Manufacturing sector showing improvement, business confidence at 7-month high — S&P

KUALA LUMPUR, Dec 1 — There were some tentative signs of improvement in the Malaysian manufacturing sector, resulting in less pronounced slowdowns in new orders output and employment while business confidence reached a seven-month high, said S&P Global.

It said the inflation rates of both input costs and output prices ticked higher, often due to the weakness of the ringgit against the US dollar, but they remained relatively muted.

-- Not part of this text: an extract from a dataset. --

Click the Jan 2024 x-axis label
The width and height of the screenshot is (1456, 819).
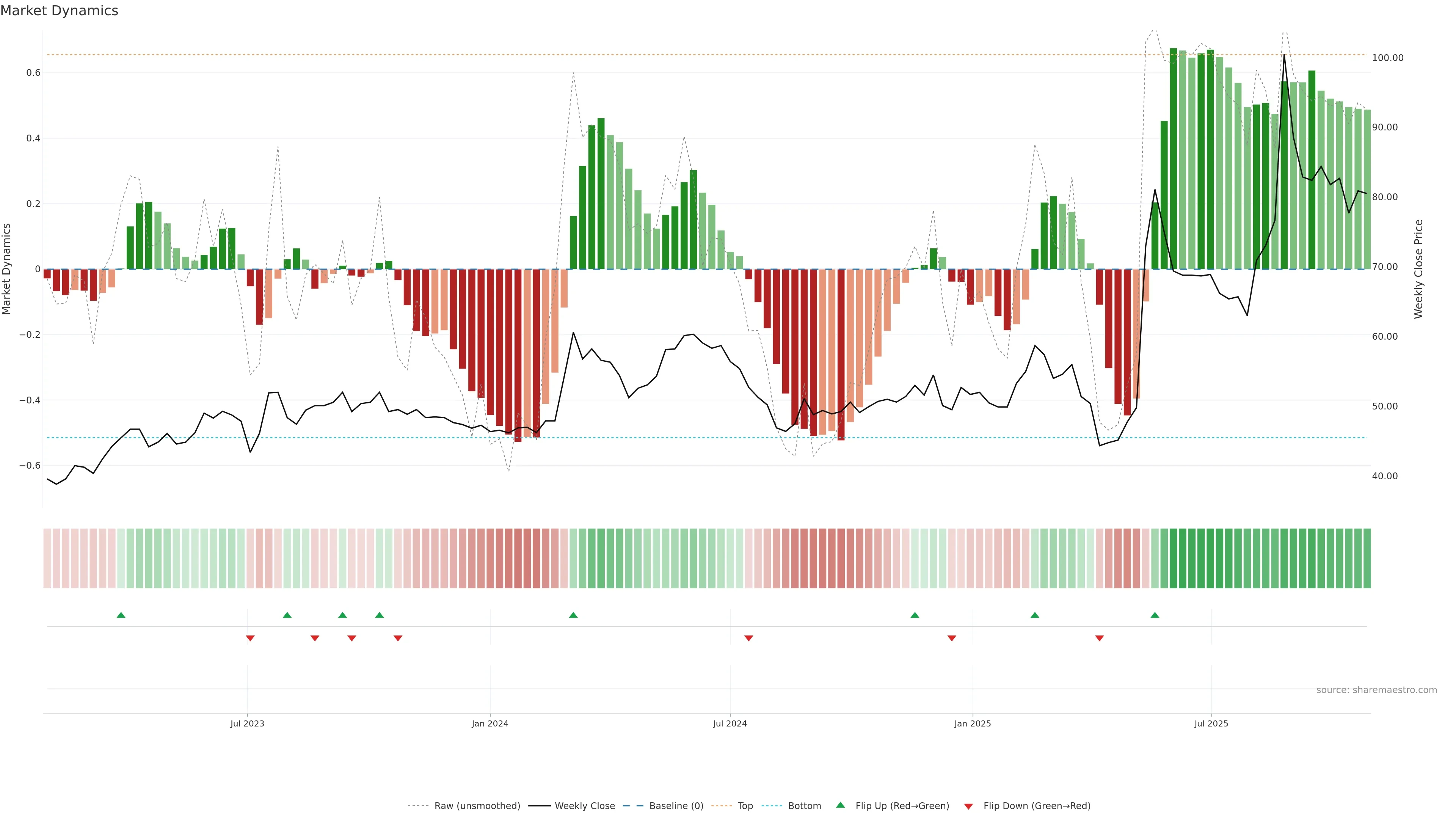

In a statement today, S&P Global Market Intelligence economic director Andrew Harker said the latest Purchasing Managers’ Index (PMI) data provided tentative signs that the sector may be turning a corner, although Malaysian manufacturers remained under pressure in November.

He hoped this improvement seen in November would continue in the year ahead, supporting optimism in the 12-month outlook for manufacturing production.

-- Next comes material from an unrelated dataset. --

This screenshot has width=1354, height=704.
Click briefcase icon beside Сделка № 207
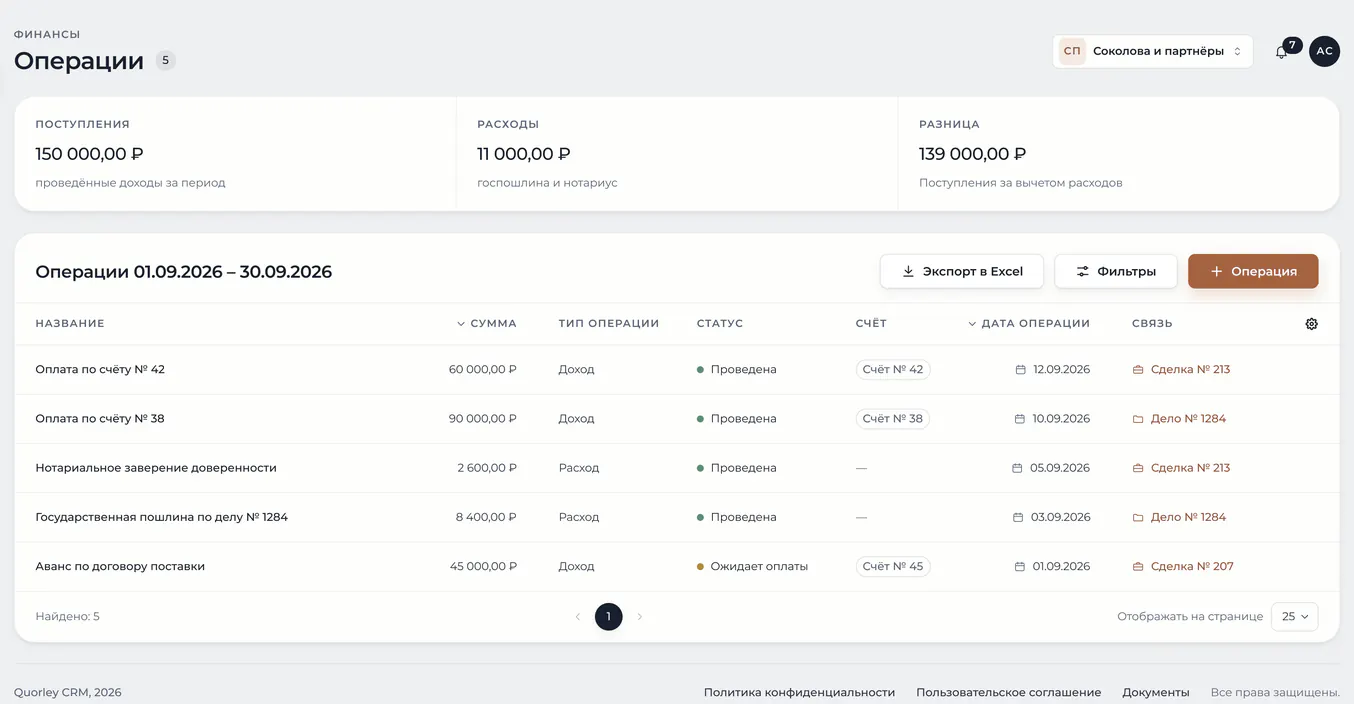pyautogui.click(x=1138, y=567)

“Sentiment strengthened slightly to the highest since April,” he said in a statement today.

Harker said that the new orders moderated to a lesser extent, and this fed through to softer slowdowns in output, purchasing, and employment, the latter of which was close to stabilisation during the month.

He pointed out that business confidence also picked up, suggesting that these nascent improvements have the potential to be sustained into 2024.

The seasonally adjusted S&P Global Malaysia Manufacturing Purchasing Managers’ Index rose to a seven-month high of 47.9 in November, up from 46.8 in October, signalling a muted moderation in the sector’s health.

S&P Global said the historical relationship between the PMI and official gross domestic product data indicates that the final quarter of 2023 would see continued growth, with the magnitude of the expansion likely to be similar to the 3.3 per cent year-on-year increase posted in the third quarter.

Meanwhile, it said employment neared stabilisation, easing to the joint-softest degree in the current seven-month reduction sequence.

“Where staffing levels moderated, firms often linked this to resignations.

“Manufacturers were again able to reduce their backlogs of work given the muted demand environment, but the rate of depletion was much weaker than the series record posted in October,” it said.

S&P Global added that the purchasing activity, stocks of inputs and inventories of finished goods were also scaled back again in November, but in each case to a lesser extent than in the previous survey period.